Software Rhythm: End-Game

This is part three of the Software Rhythm series.

I define the end-game as everything between “feature-complete” and release. After all features are complete, the primary activities are integration, bug-fixing, testing, and, documentation.

Generally, you want to be doing all of these activities throughout the release so that you avoid a big-bang integration at the end. However, releases are date-driven and your goal is always to satisfy the business by putting as much value as possible into the release. This inevitably means that you will be finishing several features at the end of the development, especially the most important and riskiest long-pole items.

Thus, there is always integration work to be done at this point. As much as possible, you want to manage the risk of this end release integration. If at all possible, it’s recommended to develop and test big features in isolated branches so that you can manage the individual feature risk (by deciding not to integrate). However, you then incur that risk all at once at integration time and integrating multiple big features at the same time compounds that risk.

Testing

You should be testing throughout the release, but generally once things are considered “feature complete” the test team can start officially doing verification activities. There are many kinds of testing and my best advice is to not put all your eggs in any one basket. [Note that I’m not including unit testing here as that must occur as part of development and thus should already be done.]

You should use a mix of testing techniques and extract the 80/20 from all of them. That means doing acceptance testing based on use cases, focused functional testing, interface testing, performance testing, stress testing, exploratory testing, regression testing, etc.

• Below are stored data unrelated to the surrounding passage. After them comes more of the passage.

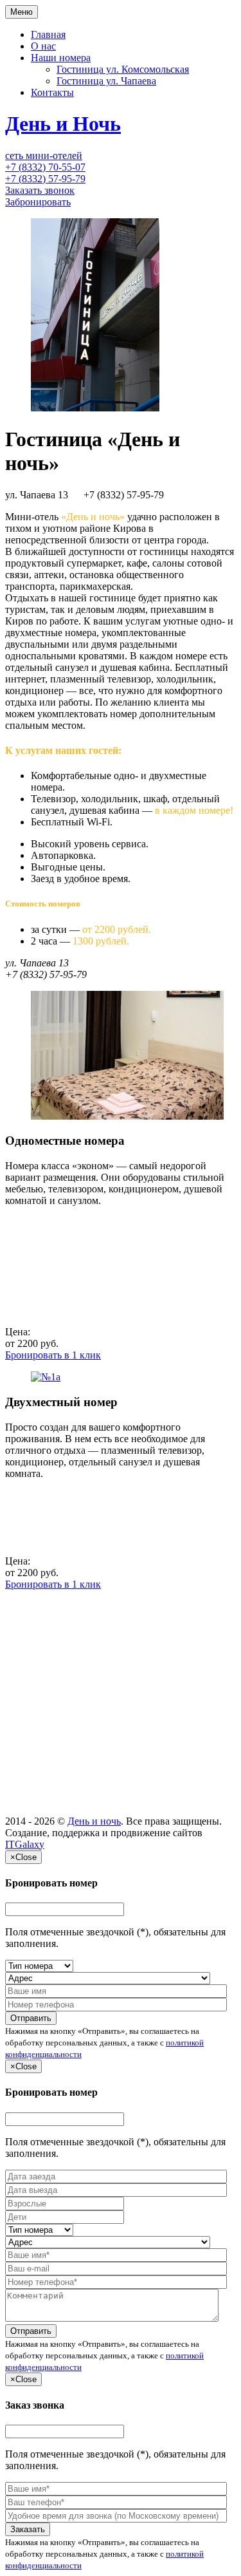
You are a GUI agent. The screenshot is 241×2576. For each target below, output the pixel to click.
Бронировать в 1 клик (53, 1354)
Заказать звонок (40, 190)
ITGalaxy (24, 1844)
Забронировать (38, 201)
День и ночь (94, 1821)
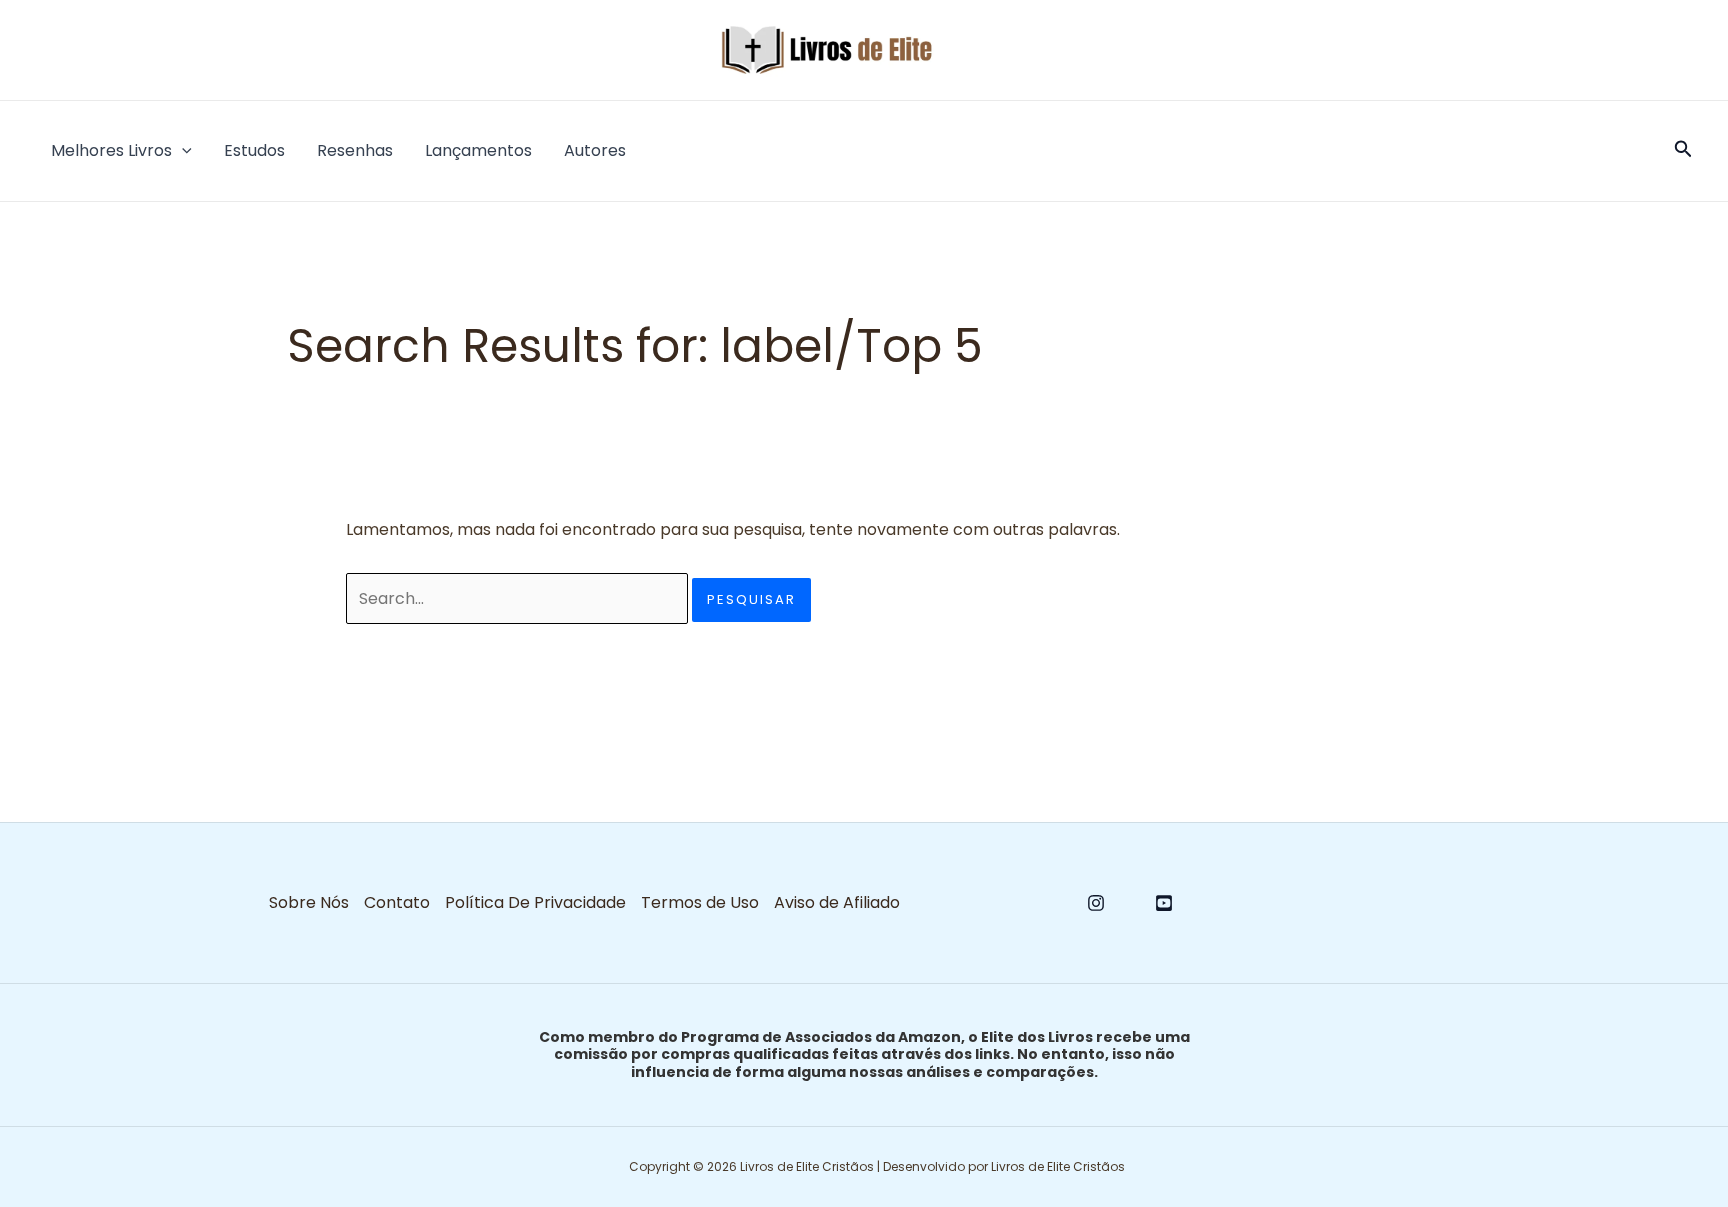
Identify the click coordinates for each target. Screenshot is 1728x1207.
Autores (595, 150)
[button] (182, 151)
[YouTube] (1164, 903)
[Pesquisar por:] (519, 598)
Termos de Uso (700, 902)
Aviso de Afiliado (837, 902)
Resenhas (355, 150)
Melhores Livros (111, 150)
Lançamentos (478, 150)
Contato (397, 902)
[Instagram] (1096, 903)
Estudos (254, 150)
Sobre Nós (309, 902)
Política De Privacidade (535, 902)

Pay attention to where you find bugs. If hot spots appear, focus on the hot spots as you’ve likely found a problem area. As you develop new tests, record them for future regression testing. This builds a suite of tests that over time can be used strategically to fully test the product.

Bug Barbecue

As you test, you will inevitably find bugs. The more you test, the more bugs you will find. This is good – you want to collect as many of these bugs as you can possibly find.

I suspect it would seem weird to most people outside the software world to know that we release products with hundreds or thousands of known issues but it happens in many or maybe most projects today. This used to bother me a lot, but I’ve come to accept it as simply the the state of the world.

It’s not that we can’t find and fix those problems – it’s rather that the cost of doing so is not worth it. Every day we use a stack of software on every device we have where every layer of the stack from hardware up to a web app on a browser is full of bugs. Yet, this doesn’t impede our productivity much. If that software was literally bug free, it might cost 10x or 100x as much to make and then people wouldn’t use it at all, so would derive no value from it. That’s not to say there isn’t vast room for improvement of course.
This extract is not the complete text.